---- Data for analysis
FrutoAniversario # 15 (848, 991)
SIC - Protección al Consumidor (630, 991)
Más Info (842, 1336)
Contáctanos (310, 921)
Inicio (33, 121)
--------
Exercise aim
Every entry above needs to be duplicated exactly.

Solution
FrutoAniversario # 15 (848, 991)
SIC - Protección al Consumidor (630, 991)
Más Info (842, 1336)
Contáctanos (310, 921)
Inicio (33, 121)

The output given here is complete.